__WHAT YOU SHOULD DO__
From the listing below, set down exactly the lines between the one holding "You are a computer-use agent. Image" and the one holding "Click the checkmark", inclusive. No other line is wanted.

__ENTRIES SHOWN__
--- START ---

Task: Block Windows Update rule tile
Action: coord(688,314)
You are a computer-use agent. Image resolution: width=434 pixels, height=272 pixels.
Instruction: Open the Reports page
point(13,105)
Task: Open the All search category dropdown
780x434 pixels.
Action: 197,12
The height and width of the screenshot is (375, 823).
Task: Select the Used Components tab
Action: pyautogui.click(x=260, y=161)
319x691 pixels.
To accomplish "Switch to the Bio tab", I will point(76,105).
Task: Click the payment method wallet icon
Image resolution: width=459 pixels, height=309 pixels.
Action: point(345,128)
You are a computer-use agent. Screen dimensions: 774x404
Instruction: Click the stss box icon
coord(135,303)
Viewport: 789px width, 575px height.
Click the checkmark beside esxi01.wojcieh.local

--- END ---
--- START ---

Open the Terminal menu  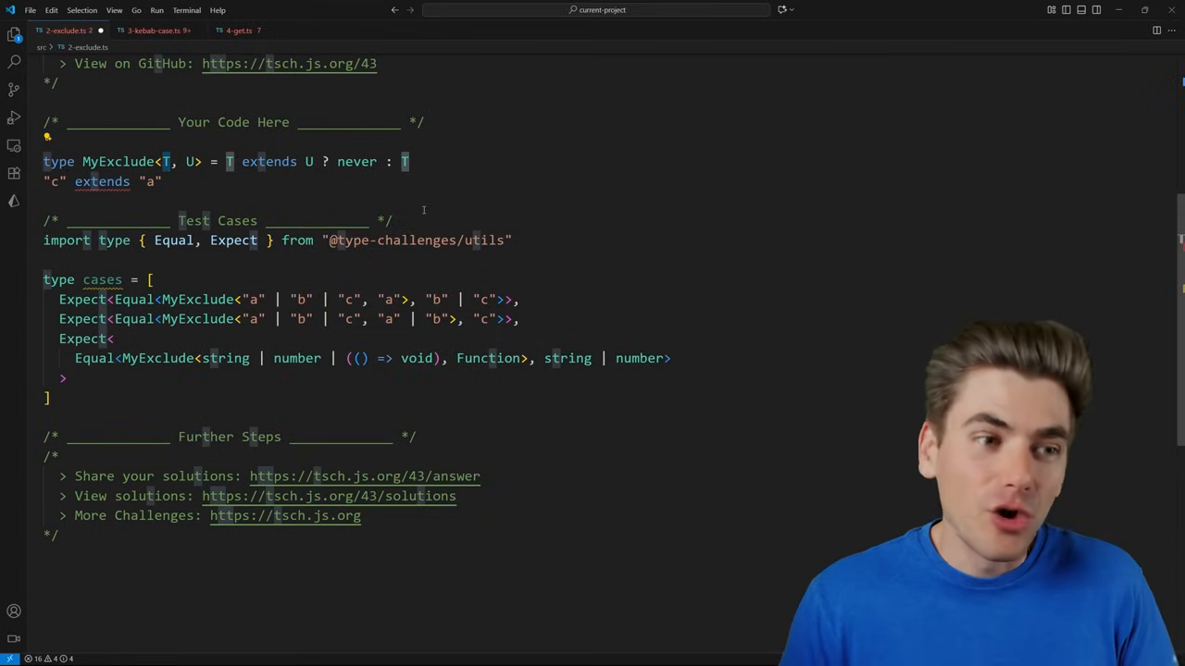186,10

--- END ---

__PROBLEM SOLUTION__
You are a computer-use agent. Image resolution: width=434 pixels, height=272 pixels.
Instruction: Open the Reports page
point(13,105)
Task: Open the All search category dropdown
780x434 pixels.
Action: 197,12
The height and width of the screenshot is (375, 823).
Task: Select the Used Components tab
Action: pyautogui.click(x=260, y=161)
319x691 pixels.
To accomplish "Switch to the Bio tab", I will point(76,105).
Task: Click the payment method wallet icon
Image resolution: width=459 pixels, height=309 pixels.
Action: point(345,128)
You are a computer-use agent. Screen dimensions: 774x404
Instruction: Click the stss box icon
coord(135,303)
Viewport: 789px width, 575px height.
Click the checkmark beside esxi01.wojcieh.local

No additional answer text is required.